## [EXCERPT TO READ]
##############################

Back…and going to be wearing my CI for the first time since….last spring, really.
Correction, I’ve made a few attempts to wear it over the summer, and most recently, in January, when I had a dinner date. I wanted to be able to have a conversation in a loud restaurant, with a person who was hearing and did not know sign language.
It was a disaster. The sound kept cutting in and out. I kept adjusting it. Finally, I sat with my hand over the magnet, elbow on the table, wondering if it was my hair that was causing it to possibly slip off, or if it wasn’t strong enough.
Finally I just ripped the processor off my head in frustration, and said “to heck with it.” First, having surgery twice. Then the rashes/redness, the itching, not being able to see Mandy, and now the processor wasn’t working properly. What else was going to go wrong? Maybe I was just not meant to have a cochlear implant.
In short, I gave up. Nobody seemed to care, so I stopped caring. Course, other things were going on in my life at the same time which didn’t help the situation. Lack of support from the people I needed and craved it the most was one.
After several trips home visiting family, and fights with my mom over my lack of using the CI,her disappointment with me for not wearing it, and the fact that I hear much better with the CI, than with just the hearing aid alone.
Graduation looms in 7 weeks. So time is running out. So I took action.
I made an appointment today, and was able to get in and see Catherine tomorrow. I’m not able to see Mandy, as she’s had no room for me for the last year. I’ll be working with Laurie next, starting on Monday, to ease myself back into this whole CI thing.
Let’s see how it goes.
edit: the correction is that my mom was upset with me because she felt like I was not wearing my CI because I didn’t want to, not because of the issues I was having. If I had made an effort to resolve the problem, with no luck, and then finally made the decision that it was not worth pursuing anymore, then that would be a different story.

##############################

## [ASSIGNMENT]
From the post above about the cochlear implant, translate this sentence into Spanish: "I wanted to be able to have a conversation in a loud restaurant, with a person who was hearing and did not know sign language."

## [AVAILABLE DATA]
##############################

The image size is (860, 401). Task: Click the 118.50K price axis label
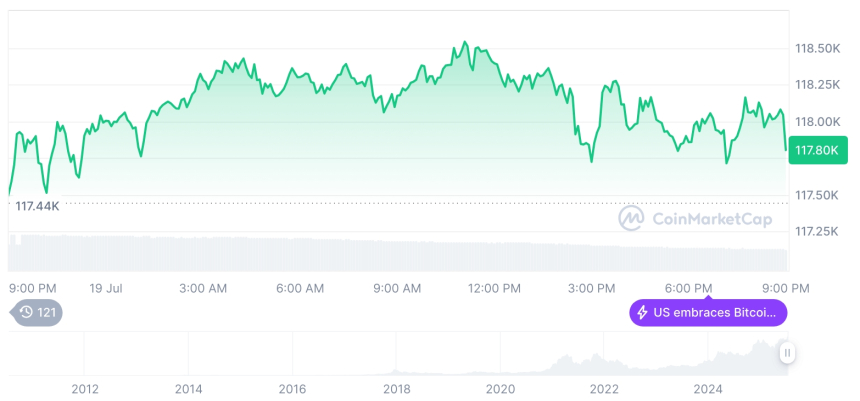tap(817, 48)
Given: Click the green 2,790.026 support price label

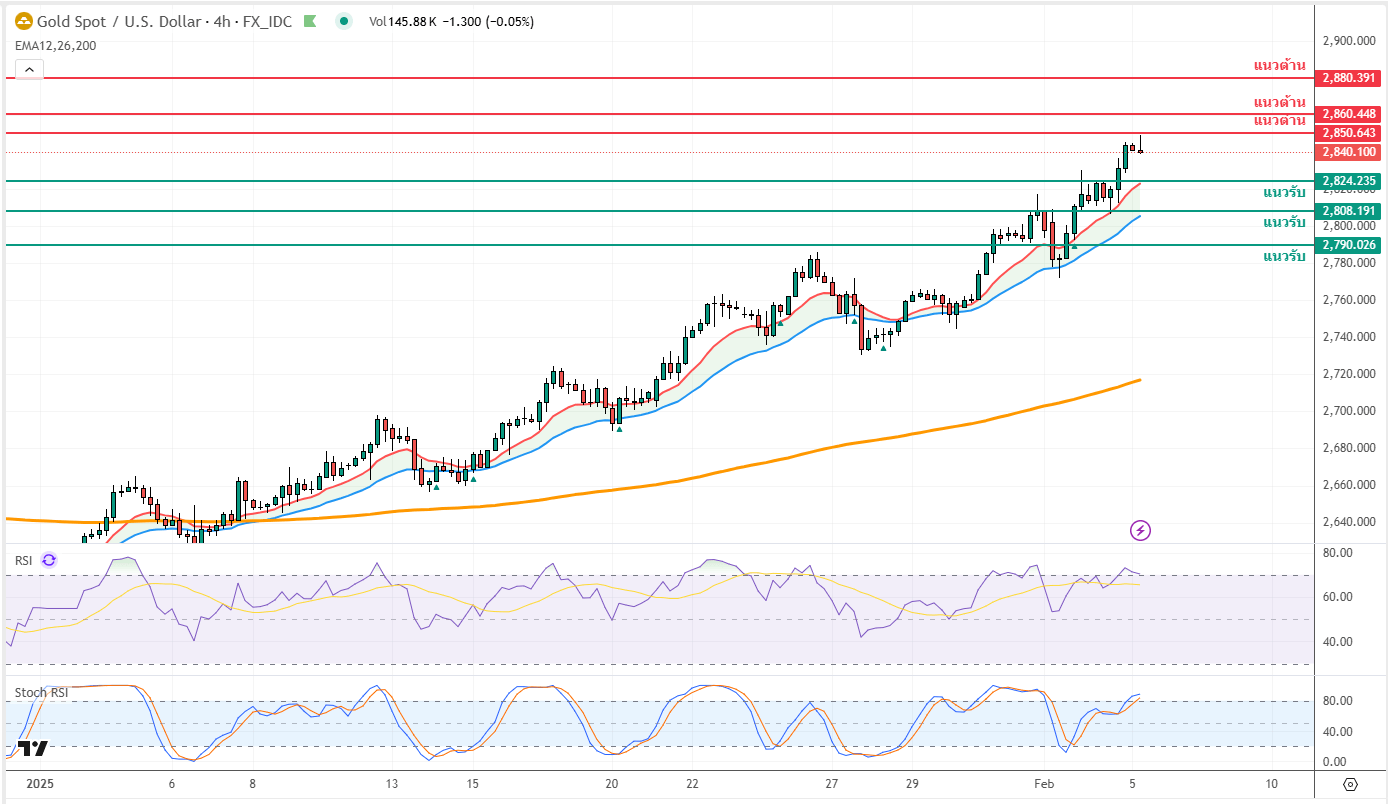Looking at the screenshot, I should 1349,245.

##############################

## [RESULT FOR THIS EXERCISE]
Quería poder mantener una conversación en un restaurante ruidoso con una persona oyente que no sabía lengua de señas.